De como o Natal me salvou

quero explicar-te o natal, de como fui salvo na infância pelo dia vinte e quatro.
[não, para mim nunca foi o dia vinte e cinco]
a religião não coube inteira dentro de mim. muito cedo acreditei no amor profundo da minha mãe e por isso não soube logo quem era jesus. demorei até a entender a ligação histórica das coisas.
quando era novo, a minha mãe fazia das manhãs o dia de natal. quando nos de
ixava o pequeno almoço à beira da cama. sinal de que o amor se cria durante a madrugada e nos acorda pela manhã cheio.

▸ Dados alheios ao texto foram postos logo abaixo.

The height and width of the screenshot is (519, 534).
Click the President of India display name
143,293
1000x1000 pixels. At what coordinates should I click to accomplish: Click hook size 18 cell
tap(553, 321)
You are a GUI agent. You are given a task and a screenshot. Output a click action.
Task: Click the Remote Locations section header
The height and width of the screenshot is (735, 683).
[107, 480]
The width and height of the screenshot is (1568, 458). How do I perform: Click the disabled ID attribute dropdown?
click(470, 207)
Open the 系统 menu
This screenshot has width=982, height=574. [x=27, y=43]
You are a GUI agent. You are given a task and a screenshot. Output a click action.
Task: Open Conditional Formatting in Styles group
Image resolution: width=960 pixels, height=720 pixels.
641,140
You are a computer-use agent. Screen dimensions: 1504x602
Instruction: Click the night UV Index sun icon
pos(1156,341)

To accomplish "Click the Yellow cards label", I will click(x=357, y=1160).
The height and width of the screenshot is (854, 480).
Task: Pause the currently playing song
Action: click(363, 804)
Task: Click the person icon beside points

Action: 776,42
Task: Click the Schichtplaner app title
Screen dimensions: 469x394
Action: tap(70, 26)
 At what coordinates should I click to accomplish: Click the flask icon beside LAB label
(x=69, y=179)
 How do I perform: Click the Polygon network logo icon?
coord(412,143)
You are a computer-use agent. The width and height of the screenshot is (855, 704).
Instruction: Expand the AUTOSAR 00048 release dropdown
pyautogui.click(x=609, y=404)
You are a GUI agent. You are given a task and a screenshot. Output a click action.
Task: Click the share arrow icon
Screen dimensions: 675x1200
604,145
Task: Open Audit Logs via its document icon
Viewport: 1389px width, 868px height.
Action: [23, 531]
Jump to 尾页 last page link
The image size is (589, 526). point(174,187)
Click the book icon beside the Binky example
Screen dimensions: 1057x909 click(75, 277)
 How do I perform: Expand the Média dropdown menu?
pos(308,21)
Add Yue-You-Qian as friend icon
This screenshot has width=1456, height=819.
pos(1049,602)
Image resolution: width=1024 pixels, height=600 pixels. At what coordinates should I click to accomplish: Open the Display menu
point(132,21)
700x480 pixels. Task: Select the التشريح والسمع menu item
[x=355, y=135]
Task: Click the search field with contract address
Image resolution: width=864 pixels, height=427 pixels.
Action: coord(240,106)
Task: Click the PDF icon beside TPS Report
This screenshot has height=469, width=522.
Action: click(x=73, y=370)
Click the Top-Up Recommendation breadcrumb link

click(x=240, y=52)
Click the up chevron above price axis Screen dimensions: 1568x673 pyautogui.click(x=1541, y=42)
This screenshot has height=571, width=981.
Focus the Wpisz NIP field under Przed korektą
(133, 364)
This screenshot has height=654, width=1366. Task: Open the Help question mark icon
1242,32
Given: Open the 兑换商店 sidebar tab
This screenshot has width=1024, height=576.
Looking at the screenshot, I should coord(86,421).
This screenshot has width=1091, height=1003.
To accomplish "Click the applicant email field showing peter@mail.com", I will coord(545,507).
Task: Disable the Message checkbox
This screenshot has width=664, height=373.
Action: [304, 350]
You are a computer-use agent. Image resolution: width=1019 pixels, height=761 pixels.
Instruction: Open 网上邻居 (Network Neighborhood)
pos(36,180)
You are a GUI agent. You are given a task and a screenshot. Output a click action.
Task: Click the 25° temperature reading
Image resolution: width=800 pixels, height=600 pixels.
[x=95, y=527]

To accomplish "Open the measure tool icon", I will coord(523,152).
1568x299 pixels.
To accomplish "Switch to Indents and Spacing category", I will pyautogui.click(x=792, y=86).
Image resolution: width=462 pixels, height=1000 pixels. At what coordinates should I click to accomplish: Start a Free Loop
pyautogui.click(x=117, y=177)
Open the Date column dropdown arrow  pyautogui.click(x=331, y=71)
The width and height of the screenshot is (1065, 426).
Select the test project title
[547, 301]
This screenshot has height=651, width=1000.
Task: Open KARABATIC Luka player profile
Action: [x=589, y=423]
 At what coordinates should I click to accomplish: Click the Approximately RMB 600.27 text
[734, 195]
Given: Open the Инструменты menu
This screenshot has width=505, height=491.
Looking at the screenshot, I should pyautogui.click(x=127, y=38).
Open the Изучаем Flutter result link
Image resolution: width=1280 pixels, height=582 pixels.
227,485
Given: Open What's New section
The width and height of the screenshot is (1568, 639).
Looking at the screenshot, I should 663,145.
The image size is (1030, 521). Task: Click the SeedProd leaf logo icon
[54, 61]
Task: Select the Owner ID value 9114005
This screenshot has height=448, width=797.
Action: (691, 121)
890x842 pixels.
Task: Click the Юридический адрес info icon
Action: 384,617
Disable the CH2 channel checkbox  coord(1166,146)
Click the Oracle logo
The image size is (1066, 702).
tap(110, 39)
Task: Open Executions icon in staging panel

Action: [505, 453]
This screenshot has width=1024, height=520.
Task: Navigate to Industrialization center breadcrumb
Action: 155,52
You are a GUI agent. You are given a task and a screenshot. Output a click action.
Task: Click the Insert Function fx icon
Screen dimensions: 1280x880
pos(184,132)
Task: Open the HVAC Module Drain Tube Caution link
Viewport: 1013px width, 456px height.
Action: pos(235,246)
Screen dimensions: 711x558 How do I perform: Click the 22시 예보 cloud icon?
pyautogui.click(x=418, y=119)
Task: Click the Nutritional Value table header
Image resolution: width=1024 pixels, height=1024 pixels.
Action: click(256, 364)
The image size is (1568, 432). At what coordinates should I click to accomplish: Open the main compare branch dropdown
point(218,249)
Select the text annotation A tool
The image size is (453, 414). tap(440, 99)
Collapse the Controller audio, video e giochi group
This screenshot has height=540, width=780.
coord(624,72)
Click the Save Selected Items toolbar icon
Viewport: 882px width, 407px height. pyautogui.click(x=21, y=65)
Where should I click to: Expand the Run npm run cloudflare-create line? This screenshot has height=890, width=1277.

[as manhãs sempre tiveram o cheiro da minha mãe]
era pela manhã que a minha mãe nos dizia: eu gosto é de fazer anos, porque o natal podemos celebrar todos os dias. e um dia eu não estarei por cá para apagar as velas. a minha mãe de uma ternura que já não se faz, sem fazer ideia do quê, mas a explicar-nos o sentido da vida, com uma crueldade repleta de verdade.
[um dia deixamos de apagar as velas, e aguentamos apenas na memória de quem nos lembra]
mas no dia vinte e quatro, pela manhã, a mesma conversa. a conversa do costume, outro olhar, o infinito olhar de quem sabe que o natal está a acontecer naquele momento. porque o natal tem um cheiro sem tempo, sem definição. a minha mãe a falar mais baixinho com o tabuleiro ainda nos braços: meninos, é natal e ainda não acenderam as luzes da árvore.
o meu irmão, muito aldrabão, dizia que não se importava, que nem acreditava no pai natal nem no pinheiro falso que montávamos todos os anos na sala. o meu irmão, cheio de modéstia, a enganar a minha mãe com as mãos sujas de cola e papel de embrulho colado nos pés, fruto das aventuras nocturnas de volta dos presentes escondidos, surpresas que já não eram porque a motricidade fina do meu irmão inventava formas de abrir e voltar a fechar, qual mágico das artes plásticas.

[tenho tantas saudades das mentiras do meu irmão no natal. sinto uma falta tremenda de acordar ao lado do meu irmão e de saber sempre quando ele me protegia da noite e das luzes que não sabia do quê.]
mas eu queria era explicar-te o natal. e contar-te como foi crescer numa casa onde não existia jesus. nem histórias de religião
[porque nunca foi preciso]
o amor não precisa de mais nada a não ser das pessoas, das mães, dos pais, dos irmãos. a religião ajuda o amor a florescer, mas não é obrigatória. por isso crescemos sem uma igreja à porta, mas acreditamos no natal. sempre acreditámos no natal. foi o que nos valeu muitas vezes, quando a tristeza teimava em acenar da janela. dessa e de outras vezes, valeu-nos o natal.
o dia vinte e quatro sempre foi a certeza de que estávamos a crescer e a viver. porque a cada ano que passava, lembrávamos o que passou. eram os anos a serem anos. a vontade de não crescermos muito, com medo de que o natal fosse apenas imaginação das crianças.

[mas ele existe, filha, ele existe]
esta altura é a mais bonita de todas, porque a tua avó ainda pode soprar mais velas. muito embora já não nos traga o pequeno almoço à cama, tenho a certeza que ainda acorda pela manhã com o mesmo olhar, aquele que nos traz a certeza de que o natal está a acontecer. tal e qual como era antigamente. com o meu irmão a fingir que não se importa. com a minha irmã a dizer-me que sou irritante e a dizer que fui encontrado no caixote do lixo e que não somos irmãos. a mentir-me só para me provar que o amor sobrevive a todas as mentiras. a jurarmos, os três, que no futuro, havemos de nos juntar todos, com os filhos, com a minha mãe, e continuaremos a lembrar que o dia vinte e quatro nos salvou de todas as vezes.
[aos meus irmãos, à minha mãe, por trinta e quatro dias de natal que nunca vou esquecer.]